What the new tech hype on Wall Street means for investors

Tech euphoria reigns once again in the USA. Shares associated with artificial intelligence are driving the overall market. Steffen Kunkel, investment expert at Bethmann Bank, advises investors to focus on smart individual stock selection.

It's a bit reminiscent of the Neuer Markt. Back then, it was the Internet that hyped the stock markets; today, it's artificial intelligence (AI). While the topic is not really new, it has gained additional momentum since the launch of ChatGPT. In the noughties, it was said that the World Wide Web would change the world. A good 20 years later, it is clear that it has.

However, most of the companies of that time have not survived, even though the Internet has revolutionized the economy and people's lives. At the turn of the millennium, it was mainly smaller start-ups that dominated the stock markets. Today, on the other hand, it is mainly the large American tech corporations such as Microsoft, Nvidia or Alphabet that are the focus of interest.

The bottom line is that the S&P 500 has risen by a good eight percent since the beginning of the year. That is roughly equivalent to what Wall Street historically achieves on average in an entire year. However, the market breadth is missing this time. The S&P 500 is primarily supported by a few large and highly weighted tech companies. The six largest stocks now account for around 25 percent of the index.

New York Stock Exchanges: Index Funds Not Worthwhile in a Weak Overall Market
Overall, the picture on the New York stock exchanges is much more sobering. The Russell 2000, which also includes a large number of American second-line stocks, has barely moved sideways since the beginning of the year. For investors, this means that in the current environment it is not worth buying the overall market via index funds.
After the restrained start to the year, there could now even be tangible disappointments. Many investors are still betting on a first interest rate cut by the U.S. Federal Reserve before the end of the year. However, they could be caught on the wrong foot.

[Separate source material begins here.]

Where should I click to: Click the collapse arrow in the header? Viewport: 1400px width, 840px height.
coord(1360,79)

It is true that the inflation rate in the USA fell further in April to 4.9 percent, according to the Bureau of Labor Statistics. By comparison, a year ago, U.S. inflation was more than eight percent. But at nearly five percent, demonetization is still miles away from the Fed's target of around two percent. Moreover, at 5.5 percent most recently, core inflation, i.e. the rate of inflation excluding prices for energy and food, is still far too high. At this level, an interest rate cut, probably even just a pause in rates, would undermine the credibility of the U.S. central bankers.

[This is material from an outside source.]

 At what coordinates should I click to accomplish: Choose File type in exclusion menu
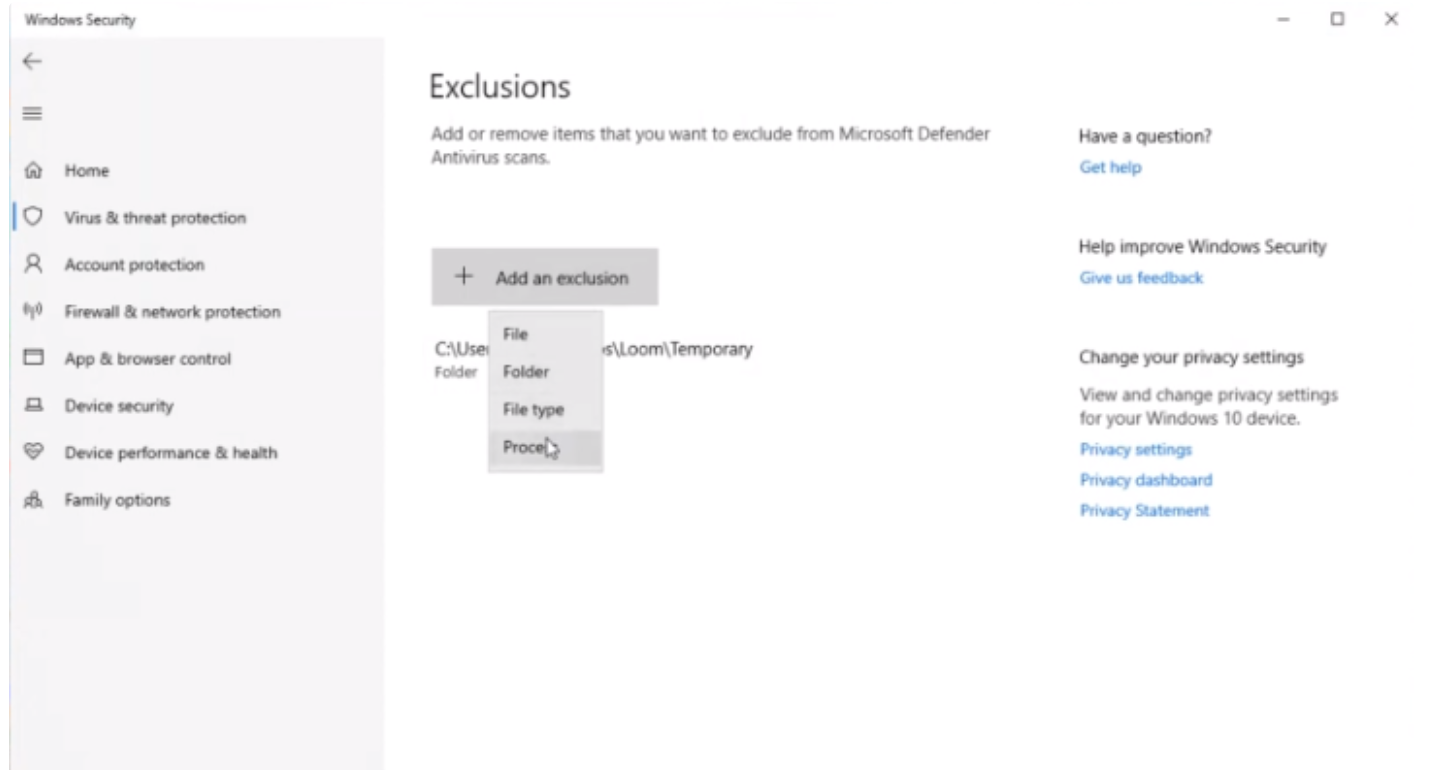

The Fed will therefore have little choice but to continue to turn the interest rate screw. It is possible that the markets will see the next interest rate hike as early as June. A combination of further increases in key interest rates and a cooling economy would probably not do the stock markets much good.

Tendency to exaggerate: tech stocks not without risk
It is well known that stock market players tend to exaggerate, both on the downside and on the upside. So it may well be that big tech in the US will continue its run for a while yet. However, it was the sharp rise in interest rates that had put pressure on growth and technology stocks last year. "History may not repeat itself, but it does rhyme" - this bon mot, probably mistakenly attributed to Marc Twain, could prove true once again for American tech companies.

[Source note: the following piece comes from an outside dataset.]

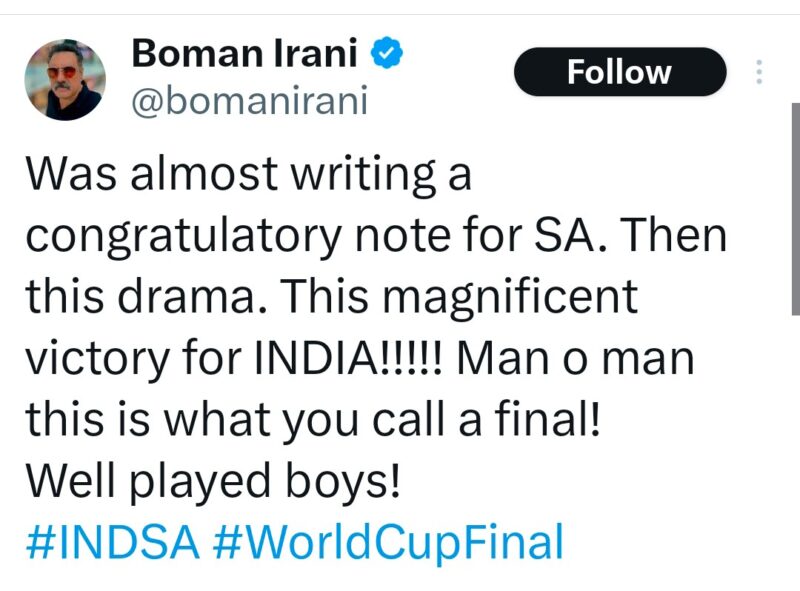Click 'Well played boys!' line
The image size is (800, 591).
click(213, 482)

In the coming months, the Western economies will run through a phase of low growth. A mild recession remains likely in the U.S. as well, because inflation won't come down without pain. More cyclically sensitive sectors are already noticing this and lagging in performance. But in the coming weeks and months, it is precisely these stocks that need to be steadily picked up.
Worth a look are the industrial, basic materials and energy stocks that are most sensitive to the weakening economic cycle. Here, there are numerous interesting companies that also benefit from special economic cycles and high subsidies. This is particularly true of the green tech, clean energy, transportation infrastructure, building and security technology, and energy-related construction sectors. They are benefiting in the USA from the Inflation Reduction Act and in Europe from the EU's climate policy targets.

The trend toward reshoring is also likely to support numerous business models in the industrial goods, electrical and basic materials sectors in the coming years. Growth prospects are not limited to big tech.